**WHAT YOU WILL DO:**
Convert the listing below into a Markdown table with the columns Row and Line, giving each line its own numbered row and leaving out blank lines.
** BEGIN LISTED RECORDS **
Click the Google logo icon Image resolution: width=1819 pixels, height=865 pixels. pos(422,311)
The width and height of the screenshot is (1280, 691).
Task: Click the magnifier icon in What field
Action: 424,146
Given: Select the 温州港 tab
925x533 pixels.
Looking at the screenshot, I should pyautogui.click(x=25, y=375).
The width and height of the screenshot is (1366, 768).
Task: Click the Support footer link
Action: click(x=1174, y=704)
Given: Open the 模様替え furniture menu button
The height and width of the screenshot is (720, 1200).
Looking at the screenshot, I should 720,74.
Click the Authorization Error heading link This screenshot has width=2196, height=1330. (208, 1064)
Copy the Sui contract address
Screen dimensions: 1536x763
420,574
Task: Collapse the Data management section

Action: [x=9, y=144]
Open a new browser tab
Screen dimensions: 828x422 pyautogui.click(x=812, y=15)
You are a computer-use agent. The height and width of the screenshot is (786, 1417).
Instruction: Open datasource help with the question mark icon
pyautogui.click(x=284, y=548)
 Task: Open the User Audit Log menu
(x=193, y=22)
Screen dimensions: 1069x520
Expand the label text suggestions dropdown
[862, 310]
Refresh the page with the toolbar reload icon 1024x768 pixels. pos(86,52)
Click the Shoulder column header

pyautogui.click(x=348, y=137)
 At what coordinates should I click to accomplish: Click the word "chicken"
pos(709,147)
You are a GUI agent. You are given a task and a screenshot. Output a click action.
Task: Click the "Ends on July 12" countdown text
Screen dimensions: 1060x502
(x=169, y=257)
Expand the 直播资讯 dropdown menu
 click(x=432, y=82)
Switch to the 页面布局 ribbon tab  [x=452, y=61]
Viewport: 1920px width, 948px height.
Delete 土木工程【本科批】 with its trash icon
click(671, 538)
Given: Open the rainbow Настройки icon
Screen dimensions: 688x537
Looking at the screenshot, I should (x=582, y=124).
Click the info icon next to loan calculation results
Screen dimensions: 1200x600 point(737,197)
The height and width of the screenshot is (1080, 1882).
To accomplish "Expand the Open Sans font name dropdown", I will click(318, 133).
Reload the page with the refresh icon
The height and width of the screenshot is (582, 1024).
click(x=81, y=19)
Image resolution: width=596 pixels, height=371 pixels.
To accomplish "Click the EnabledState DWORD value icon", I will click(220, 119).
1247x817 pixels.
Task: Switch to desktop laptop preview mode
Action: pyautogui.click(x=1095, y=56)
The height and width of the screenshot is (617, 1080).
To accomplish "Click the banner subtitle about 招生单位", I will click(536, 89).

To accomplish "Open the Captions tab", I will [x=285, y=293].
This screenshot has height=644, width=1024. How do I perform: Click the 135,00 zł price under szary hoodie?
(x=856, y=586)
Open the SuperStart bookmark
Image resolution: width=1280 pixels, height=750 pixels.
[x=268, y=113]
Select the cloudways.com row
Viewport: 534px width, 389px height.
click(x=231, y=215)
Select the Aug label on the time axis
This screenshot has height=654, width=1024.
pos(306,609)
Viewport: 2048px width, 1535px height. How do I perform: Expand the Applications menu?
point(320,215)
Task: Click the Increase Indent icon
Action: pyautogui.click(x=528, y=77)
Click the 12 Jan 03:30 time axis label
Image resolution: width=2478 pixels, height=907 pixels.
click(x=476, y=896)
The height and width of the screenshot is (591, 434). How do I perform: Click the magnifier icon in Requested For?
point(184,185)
** END LISTED RECORDS **
**RIGHT ANSWER:**
| Row | Line |
|---|---|
| 1 | Click the Google logo icon Image resolution: width=1819 pixels, height=865 pixels. pos(422,311) |
| 2 | The width and height of the screenshot is (1280, 691). |
| 3 | Task: Click the magnifier icon in What field |
| 4 | Action: 424,146 |
| 5 | Given: Select the 温州港 tab |
| 6 | 925x533 pixels. |
| 7 | Looking at the screenshot, I should pyautogui.click(x=25, y=375). |
| 8 | The width and height of the screenshot is (1366, 768). |
| 9 | Task: Click the Support footer link |
| 10 | Action: click(x=1174, y=704) |
| 11 | Given: Open the 模様替え furniture menu button |
| 12 | The height and width of the screenshot is (720, 1200). |
| 13 | Looking at the screenshot, I should 720,74. |
| 14 | Click the Authorization Error heading link This screenshot has width=2196, height=1330. (208, 1064) |
| 15 | Copy the Sui contract address |
| 16 | Screen dimensions: 1536x763 |
| 17 | 420,574 |
| 18 | Task: Collapse the Data management section |
| 19 | Action: [x=9, y=144] |
| 20 | Open a new browser tab |
| 21 | Screen dimensions: 828x422 pyautogui.click(x=812, y=15) |
| 22 | You are a computer-use agent. The height and width of the screenshot is (786, 1417). |
| 23 | Instruction: Open datasource help with the question mark icon |
| 24 | pyautogui.click(x=284, y=548) |
| 25 |  Task: Open the User Audit Log menu |
| 26 | (x=193, y=22) |
| 27 | Screen dimensions: 1069x520 |
| 28 | Expand the label text suggestions dropdown |
| 29 | [862, 310] |
| 30 | Refresh the page with the toolbar reload icon 1024x768 pixels. pos(86,52) |
| 31 | Click the Shoulder column header |
| 32 | pyautogui.click(x=348, y=137) |
| 33 |  At what coordinates should I click to accomplish: Click the word "chicken" |
| 34 | pos(709,147) |
| 35 | You are a GUI agent. You are given a task and a screenshot. Output a click action. |
| 36 | Task: Click the "Ends on July 12" countdown text |
| 37 | Screen dimensions: 1060x502 |
| 38 | (x=169, y=257) |
| 39 | Expand the 直播资讯 dropdown menu |
| 40 |  click(x=432, y=82) |
| 41 | Switch to the 页面布局 ribbon tab  [x=452, y=61] |
| 42 | Viewport: 1920px width, 948px height. |
| 43 | Delete 土木工程【本科批】 with its trash icon |
| 44 | click(671, 538) |
| 45 | Given: Open the rainbow Настройки icon |
| 46 | Screen dimensions: 688x537 |
| 47 | Looking at the screenshot, I should (x=582, y=124). |
| 48 | Click the info icon next to loan calculation results |
| 49 | Screen dimensions: 1200x600 point(737,197) |
| 50 | The height and width of the screenshot is (1080, 1882). |
| 51 | To accomplish "Expand the Open Sans font name dropdown", I will click(318, 133). |
| 52 | Reload the page with the refresh icon |
| 53 | The height and width of the screenshot is (582, 1024). |
| 54 | click(x=81, y=19) |
| 55 | Image resolution: width=596 pixels, height=371 pixels. |
| 56 | To accomplish "Click the EnabledState DWORD value icon", I will click(220, 119). |
| 57 | 1247x817 pixels. |
| 58 | Task: Switch to desktop laptop preview mode |
| 59 | Action: pyautogui.click(x=1095, y=56) |
| 60 | The height and width of the screenshot is (617, 1080). |
| 61 | To accomplish "Click the banner subtitle about 招生单位", I will click(536, 89). |
| 62 | To accomplish "Open the Captions tab", I will [x=285, y=293]. |
| 63 | This screenshot has height=644, width=1024. How do I perform: Click the 135,00 zł price under szary hoodie? |
| 64 | (x=856, y=586) |
| 65 | Open the SuperStart bookmark |
| 66 | Image resolution: width=1280 pixels, height=750 pixels. |
| 67 | [x=268, y=113] |
| 68 | Select the cloudways.com row |
| 69 | Viewport: 534px width, 389px height. |
| 70 | click(x=231, y=215) |
| 71 | Select the Aug label on the time axis |
| 72 | This screenshot has height=654, width=1024. |
| 73 | pos(306,609) |
| 74 | Viewport: 2048px width, 1535px height. How do I perform: Expand the Applications menu? |
| 75 | point(320,215) |
| 76 | Task: Click the Increase Indent icon |
| 77 | Action: pyautogui.click(x=528, y=77) |
| 78 | Click the 12 Jan 03:30 time axis label |
| 79 | Image resolution: width=2478 pixels, height=907 pixels. |
| 80 | click(x=476, y=896) |
| 81 | The height and width of the screenshot is (591, 434). How do I perform: Click the magnifier icon in Requested For? |
| 82 | point(184,185) |